O'Keefe said she regularly nurses her 1-year-old daughter in public, although she does her best to be discreet by wearing two shirts and exposing only as much of her breast as is necessary for feeding. With her 2-year-old son in tow, she said it's not always possible to leave a waiting area to use a private room. And using a nursing cover can draw more attention than necessary to a feeding baby -- particularly if the infant is old enough to play with the cover. Some babies even refuse to nurse while covered, she said.

The outrage over the new policy spread far beyond moms stationed at Mountain Home.

"The chatter I'm getting is, of course, everyone is outraged over it, this is ridiculous," said Robyn Roche-Paull, a Navy veteran whose book and website, Breastfeeding in Combat Boots, act as guides for military moms.

Roche-Paull said she hopes the controversy results in more breastfeeding education for open-feeding opponents.

"I keep thinking that this more over ignorance than any malicious intent," she said. "Unfortunately you can't take away the ability of a baby to be fed. If you're going to say don't feed in customer service areas than no one should be fed in a customer service area. Let's take it farther. Everyone gets to eat in there or no one gets to eat in there."
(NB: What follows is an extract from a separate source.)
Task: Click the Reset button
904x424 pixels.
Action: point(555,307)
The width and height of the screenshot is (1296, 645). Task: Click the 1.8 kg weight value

But not everyone felt the policy was unreasonable. Shawntorea Lachelle, who recently PCSed from Mountain Home, said she was offered an office for nursing while waiting in a customer service area on base and does not have a problem using a cover or scarf to shield herself while feeding.

"I have personally witnessed a mom leaving her breast out so her toddler could nurse and go play and then come back for more. ...  I've also asked a mom to cover herself when she switched breast and let the other one just hangout while in the BX," she said.  "Col. Iverson is not saying women cannot breastfeed publicly. The wording could be changed, but I do not see an issue with the accommodations provide. I hope that now the base will actually put nursing rooms in their buildings like some bases have. "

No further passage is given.